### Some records

···

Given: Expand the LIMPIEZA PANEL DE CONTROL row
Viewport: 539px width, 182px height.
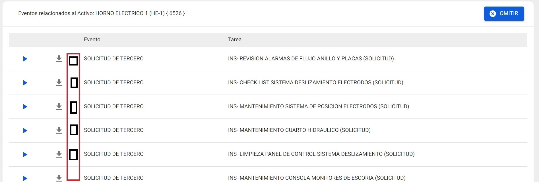Looking at the screenshot, I should [x=25, y=155].
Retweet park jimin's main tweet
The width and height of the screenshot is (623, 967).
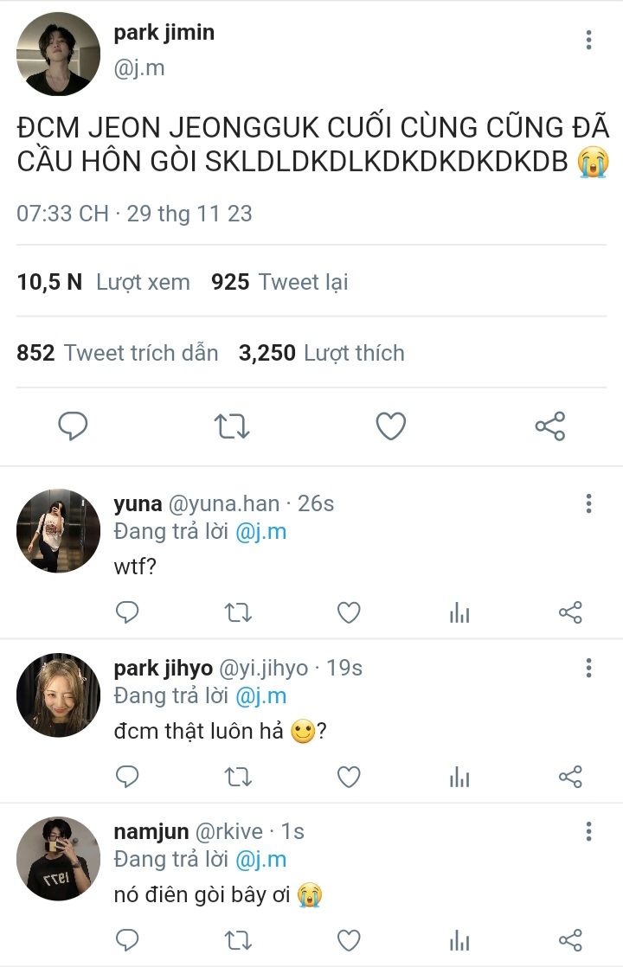[232, 426]
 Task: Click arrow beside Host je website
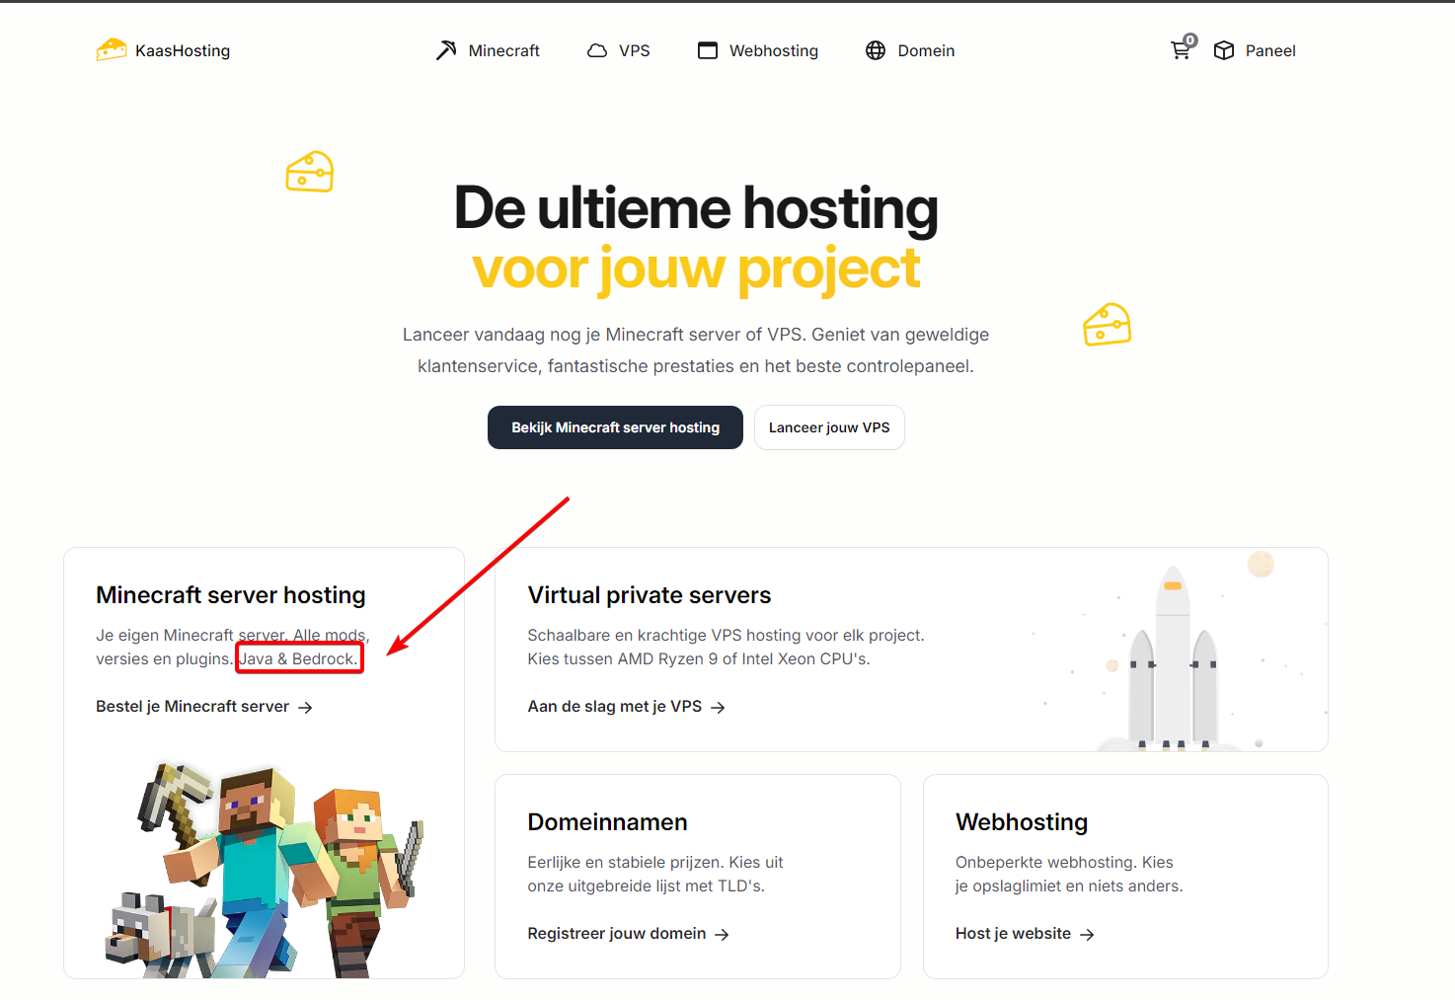[1087, 935]
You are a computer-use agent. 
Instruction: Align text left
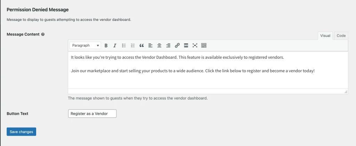[150, 46]
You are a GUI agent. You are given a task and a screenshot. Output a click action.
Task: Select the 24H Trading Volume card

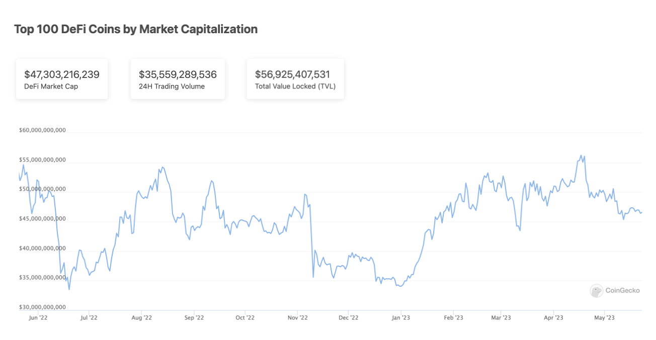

···

### Problem description
Pull every line from the listing word for word, leaving out the pictures.

### Problem solution
Given: Expand the LIMPIEZA PANEL DE CONTROL row
Viewport: 539px width, 182px height.
Looking at the screenshot, I should [x=25, y=155].
Retweet park jimin's main tweet
The width and height of the screenshot is (623, 967).
[232, 426]
 Task: Click arrow beside Host je website
[1087, 935]
You are a computer-use agent. 
Instruction: Align text left
[150, 46]
You are a GUI agent. You are given a task and a screenshot. Output a click action.
Task: Select the 24H Trading Volume card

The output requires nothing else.